As an example, he suggests that advisors tell the authentic story of why they chose their field. “Yes you became an advisor because it is a great profession that you can make money at, a lot of money at, and the clients know that, but what are the other reasons you became an advisor? What are the reasons, personally, for why you decided to make this your profession?”

He also suggested that advisors tell clients or prospects a story about difficult decisions that they have made and how they stood by them. This shows character as a person and a professional, he said.

“Telling a story is a natural prompt for other individuals to tell theirs. Wouldn’t it be great if we went into every relationship with a client that we had where we had a mutual understanding of how each of us was going to act and react in difficult situations? …You’re involved in some very serious stuff with these people. It’s going to hit the fan. Wouldn’t it be great for each of you to know what it is going to be like when that time comes?”
Develop stories that portray you in a favourable, but true light, he advises. You can do this by answering questions such as, what is the need that you satisfy? What is your competence as a professional? What are you really good at? And, what are you the best at?”

Focus on strengths

He added that advisors should identify where they are best and then focus their business around these strengths. “Because that’s where you’re adding value. All the other things you can outsource or just not do.”

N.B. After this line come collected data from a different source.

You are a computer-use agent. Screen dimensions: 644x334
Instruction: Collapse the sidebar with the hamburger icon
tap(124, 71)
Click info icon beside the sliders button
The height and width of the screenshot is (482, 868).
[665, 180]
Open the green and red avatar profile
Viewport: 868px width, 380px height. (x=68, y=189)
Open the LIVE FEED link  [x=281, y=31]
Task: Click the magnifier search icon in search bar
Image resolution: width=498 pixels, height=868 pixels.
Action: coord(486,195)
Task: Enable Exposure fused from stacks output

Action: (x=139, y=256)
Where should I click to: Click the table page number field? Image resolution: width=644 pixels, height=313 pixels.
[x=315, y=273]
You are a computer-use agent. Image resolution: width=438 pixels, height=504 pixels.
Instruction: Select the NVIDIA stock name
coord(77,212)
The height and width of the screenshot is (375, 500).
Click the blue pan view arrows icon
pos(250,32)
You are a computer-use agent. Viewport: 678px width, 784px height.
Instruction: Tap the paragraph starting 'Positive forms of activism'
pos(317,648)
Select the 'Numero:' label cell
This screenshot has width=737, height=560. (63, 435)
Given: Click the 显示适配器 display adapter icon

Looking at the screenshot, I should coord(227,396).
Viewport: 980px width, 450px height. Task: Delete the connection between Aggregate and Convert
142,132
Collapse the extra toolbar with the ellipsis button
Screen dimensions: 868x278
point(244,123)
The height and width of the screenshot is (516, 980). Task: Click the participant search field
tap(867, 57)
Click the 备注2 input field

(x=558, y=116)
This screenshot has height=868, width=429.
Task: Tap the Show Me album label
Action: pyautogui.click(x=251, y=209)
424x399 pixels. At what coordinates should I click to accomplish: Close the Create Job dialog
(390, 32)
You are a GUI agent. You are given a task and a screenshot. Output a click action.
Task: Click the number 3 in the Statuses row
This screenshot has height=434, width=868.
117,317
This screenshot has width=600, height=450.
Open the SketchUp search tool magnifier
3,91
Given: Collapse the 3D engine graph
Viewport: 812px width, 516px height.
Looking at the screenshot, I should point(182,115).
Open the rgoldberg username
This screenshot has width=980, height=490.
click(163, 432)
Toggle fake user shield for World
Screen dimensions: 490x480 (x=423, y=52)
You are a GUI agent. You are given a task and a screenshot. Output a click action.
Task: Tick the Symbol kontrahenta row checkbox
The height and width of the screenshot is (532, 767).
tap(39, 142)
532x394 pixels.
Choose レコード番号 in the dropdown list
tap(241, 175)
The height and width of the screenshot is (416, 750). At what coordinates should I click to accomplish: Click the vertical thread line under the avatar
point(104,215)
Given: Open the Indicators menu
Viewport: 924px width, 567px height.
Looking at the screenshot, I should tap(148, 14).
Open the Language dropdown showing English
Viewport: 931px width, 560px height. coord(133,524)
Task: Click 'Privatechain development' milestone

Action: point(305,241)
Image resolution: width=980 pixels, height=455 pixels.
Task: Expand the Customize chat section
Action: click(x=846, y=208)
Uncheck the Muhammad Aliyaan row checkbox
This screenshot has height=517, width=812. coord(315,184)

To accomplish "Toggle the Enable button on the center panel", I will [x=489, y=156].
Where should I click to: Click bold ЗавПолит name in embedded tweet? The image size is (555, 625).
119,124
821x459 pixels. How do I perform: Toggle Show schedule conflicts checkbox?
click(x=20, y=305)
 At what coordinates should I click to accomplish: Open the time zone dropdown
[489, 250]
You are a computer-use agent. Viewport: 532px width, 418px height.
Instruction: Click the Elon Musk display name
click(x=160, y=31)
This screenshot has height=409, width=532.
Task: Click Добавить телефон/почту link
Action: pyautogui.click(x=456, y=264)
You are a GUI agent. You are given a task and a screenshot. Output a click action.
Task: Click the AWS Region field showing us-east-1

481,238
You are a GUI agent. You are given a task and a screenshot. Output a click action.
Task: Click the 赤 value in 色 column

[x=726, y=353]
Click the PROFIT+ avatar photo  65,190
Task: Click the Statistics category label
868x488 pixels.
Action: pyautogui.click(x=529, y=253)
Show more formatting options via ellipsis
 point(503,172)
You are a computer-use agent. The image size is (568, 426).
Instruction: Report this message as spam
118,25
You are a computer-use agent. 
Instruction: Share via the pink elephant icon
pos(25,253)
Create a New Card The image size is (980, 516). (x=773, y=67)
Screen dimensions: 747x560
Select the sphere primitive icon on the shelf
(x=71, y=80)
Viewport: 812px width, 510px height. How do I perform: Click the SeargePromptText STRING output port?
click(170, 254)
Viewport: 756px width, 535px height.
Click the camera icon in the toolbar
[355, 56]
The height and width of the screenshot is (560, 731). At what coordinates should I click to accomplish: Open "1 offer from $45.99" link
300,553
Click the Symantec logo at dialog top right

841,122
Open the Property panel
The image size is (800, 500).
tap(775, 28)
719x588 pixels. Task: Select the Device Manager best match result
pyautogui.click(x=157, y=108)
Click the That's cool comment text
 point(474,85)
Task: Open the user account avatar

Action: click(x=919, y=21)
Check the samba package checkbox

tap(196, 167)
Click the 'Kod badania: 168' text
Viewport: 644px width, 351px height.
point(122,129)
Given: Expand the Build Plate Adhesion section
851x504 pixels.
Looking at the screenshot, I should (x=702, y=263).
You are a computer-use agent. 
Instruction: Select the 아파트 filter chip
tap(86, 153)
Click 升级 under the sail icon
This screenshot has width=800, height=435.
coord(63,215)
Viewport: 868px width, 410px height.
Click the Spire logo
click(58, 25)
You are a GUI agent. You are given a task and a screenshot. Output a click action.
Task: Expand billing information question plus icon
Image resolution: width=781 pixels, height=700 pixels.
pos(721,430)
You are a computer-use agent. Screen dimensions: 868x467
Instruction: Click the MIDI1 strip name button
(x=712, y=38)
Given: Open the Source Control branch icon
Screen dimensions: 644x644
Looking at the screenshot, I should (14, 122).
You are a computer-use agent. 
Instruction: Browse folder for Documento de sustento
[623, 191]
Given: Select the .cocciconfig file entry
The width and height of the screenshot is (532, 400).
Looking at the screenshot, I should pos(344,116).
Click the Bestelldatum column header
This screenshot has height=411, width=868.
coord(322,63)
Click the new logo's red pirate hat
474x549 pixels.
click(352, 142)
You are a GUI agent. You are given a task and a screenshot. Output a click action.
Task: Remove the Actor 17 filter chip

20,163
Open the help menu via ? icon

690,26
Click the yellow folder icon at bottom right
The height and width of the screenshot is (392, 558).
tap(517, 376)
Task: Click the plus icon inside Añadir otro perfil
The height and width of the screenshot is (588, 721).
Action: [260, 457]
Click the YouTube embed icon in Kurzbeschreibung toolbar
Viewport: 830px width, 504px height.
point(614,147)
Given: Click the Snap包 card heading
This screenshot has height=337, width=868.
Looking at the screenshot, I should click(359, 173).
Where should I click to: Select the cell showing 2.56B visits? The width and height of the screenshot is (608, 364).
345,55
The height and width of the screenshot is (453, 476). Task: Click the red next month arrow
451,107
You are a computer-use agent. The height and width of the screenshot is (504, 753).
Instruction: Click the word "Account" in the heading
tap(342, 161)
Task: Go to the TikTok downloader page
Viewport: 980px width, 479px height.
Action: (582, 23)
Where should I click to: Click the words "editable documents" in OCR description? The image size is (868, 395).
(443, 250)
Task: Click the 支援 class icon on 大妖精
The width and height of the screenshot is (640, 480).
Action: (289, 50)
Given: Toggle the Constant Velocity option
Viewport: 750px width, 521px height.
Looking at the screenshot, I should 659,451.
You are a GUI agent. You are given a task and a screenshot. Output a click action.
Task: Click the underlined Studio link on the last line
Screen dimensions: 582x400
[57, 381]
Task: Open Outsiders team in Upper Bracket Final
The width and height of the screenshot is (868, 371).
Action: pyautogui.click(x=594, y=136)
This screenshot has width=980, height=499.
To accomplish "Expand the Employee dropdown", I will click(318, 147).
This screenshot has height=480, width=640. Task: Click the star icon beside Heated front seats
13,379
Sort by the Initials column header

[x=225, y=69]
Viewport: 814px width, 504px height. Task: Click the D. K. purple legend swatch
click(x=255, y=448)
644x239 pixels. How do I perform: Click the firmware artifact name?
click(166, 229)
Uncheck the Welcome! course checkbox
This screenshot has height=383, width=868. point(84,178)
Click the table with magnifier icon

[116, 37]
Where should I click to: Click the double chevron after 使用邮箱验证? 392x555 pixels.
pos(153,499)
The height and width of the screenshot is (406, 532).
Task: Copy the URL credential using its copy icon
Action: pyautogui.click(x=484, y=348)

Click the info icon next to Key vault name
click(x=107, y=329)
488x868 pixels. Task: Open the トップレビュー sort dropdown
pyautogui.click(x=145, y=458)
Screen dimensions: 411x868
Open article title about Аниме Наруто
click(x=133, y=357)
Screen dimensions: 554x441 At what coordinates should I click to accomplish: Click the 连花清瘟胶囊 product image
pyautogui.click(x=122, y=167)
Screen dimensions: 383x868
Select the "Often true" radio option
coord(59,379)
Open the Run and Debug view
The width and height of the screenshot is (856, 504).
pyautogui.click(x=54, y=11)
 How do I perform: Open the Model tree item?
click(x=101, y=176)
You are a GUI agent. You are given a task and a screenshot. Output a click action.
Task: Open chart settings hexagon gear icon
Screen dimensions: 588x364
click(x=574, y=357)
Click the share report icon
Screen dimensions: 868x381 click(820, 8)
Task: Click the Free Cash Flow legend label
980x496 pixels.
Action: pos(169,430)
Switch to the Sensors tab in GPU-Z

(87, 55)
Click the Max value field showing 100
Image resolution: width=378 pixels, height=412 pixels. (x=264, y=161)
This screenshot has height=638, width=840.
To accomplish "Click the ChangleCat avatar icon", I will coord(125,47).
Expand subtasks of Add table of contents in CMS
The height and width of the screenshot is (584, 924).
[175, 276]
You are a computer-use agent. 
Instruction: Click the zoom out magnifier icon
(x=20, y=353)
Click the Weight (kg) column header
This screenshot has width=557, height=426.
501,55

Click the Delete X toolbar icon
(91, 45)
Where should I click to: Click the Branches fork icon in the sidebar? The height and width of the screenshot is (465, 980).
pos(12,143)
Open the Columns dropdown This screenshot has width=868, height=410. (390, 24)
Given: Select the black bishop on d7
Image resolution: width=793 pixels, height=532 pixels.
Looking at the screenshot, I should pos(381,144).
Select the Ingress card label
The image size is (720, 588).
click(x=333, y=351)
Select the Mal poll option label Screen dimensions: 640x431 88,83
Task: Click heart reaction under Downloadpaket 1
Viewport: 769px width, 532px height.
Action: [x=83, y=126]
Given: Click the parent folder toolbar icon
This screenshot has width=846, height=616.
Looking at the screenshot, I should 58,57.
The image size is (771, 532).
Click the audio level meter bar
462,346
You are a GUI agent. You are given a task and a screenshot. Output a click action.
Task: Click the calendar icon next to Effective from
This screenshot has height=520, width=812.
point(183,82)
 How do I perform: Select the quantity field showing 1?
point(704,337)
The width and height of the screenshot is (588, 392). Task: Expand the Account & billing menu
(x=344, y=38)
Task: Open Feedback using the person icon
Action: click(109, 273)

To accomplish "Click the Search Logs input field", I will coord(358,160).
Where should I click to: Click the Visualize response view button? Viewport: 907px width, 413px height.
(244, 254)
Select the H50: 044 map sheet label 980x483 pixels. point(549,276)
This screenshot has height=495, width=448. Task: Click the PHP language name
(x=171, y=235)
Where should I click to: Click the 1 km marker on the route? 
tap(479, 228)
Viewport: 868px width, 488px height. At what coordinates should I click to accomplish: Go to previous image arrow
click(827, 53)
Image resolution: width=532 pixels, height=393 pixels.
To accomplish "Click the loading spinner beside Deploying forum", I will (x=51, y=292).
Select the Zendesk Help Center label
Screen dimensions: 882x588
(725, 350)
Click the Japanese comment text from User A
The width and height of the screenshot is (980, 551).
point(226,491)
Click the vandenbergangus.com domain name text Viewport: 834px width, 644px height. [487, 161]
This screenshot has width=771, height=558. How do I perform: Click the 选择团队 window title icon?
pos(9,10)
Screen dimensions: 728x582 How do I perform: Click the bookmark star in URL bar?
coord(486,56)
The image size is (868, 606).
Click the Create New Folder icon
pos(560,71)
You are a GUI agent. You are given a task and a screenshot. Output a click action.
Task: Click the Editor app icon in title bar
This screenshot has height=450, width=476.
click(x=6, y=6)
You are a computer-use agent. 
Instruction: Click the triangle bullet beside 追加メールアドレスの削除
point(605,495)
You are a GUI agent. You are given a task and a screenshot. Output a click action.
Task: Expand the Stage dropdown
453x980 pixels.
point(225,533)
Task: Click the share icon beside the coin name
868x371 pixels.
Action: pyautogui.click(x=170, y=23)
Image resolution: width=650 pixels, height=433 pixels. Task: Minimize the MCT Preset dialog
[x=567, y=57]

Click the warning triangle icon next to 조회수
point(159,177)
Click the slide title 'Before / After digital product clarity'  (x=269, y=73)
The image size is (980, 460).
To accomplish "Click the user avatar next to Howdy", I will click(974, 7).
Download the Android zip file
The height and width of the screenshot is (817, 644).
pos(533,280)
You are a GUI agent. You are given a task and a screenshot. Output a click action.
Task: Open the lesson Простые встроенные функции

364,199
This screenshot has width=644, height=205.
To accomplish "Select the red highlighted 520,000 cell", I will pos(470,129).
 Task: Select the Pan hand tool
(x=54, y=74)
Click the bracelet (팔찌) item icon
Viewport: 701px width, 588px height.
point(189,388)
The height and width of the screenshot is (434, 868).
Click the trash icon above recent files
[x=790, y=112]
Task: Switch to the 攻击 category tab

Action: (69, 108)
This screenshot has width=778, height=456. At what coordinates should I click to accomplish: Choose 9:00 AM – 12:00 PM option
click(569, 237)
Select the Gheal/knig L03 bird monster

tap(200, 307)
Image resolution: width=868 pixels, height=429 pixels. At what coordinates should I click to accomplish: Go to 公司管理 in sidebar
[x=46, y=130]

Focusing also helps people differentiate you from others. “People do not know the difference between your business model and another. They don’t know who they should be with. We need to give them clearer messages that allow them to make this decision.”

Build a personal branding statement around that skill, that unique talent that you have, he advises. Then, identify your “tribe”. These are the people with whom you share a common bond, or perhaps they have a common need that you can serve.

Tragedy turned to service

Mr. Towill told the story of one U.S. based financial planner, Mark Colgan who went through a tragic personal life experience and because of that changed his whole business model. In 2001, his wife died suddenly at age 28.

Even as a Certified Financial Planner, he was finding the legal and financial ramifications of the unexpected loss to be a complex process. This made him step back and wonder how regular people manage, recounted Mr. Towill.

Now Mr. Colgan specializes in financial planning for families, spouses and domestic partners suffering through the same experience. “This is the ‘tribe’ he identifies most strongly with. These are the people he wants to deal with…He’s very successful on a profit level, but also very successful because he is doing something different and making a difference.”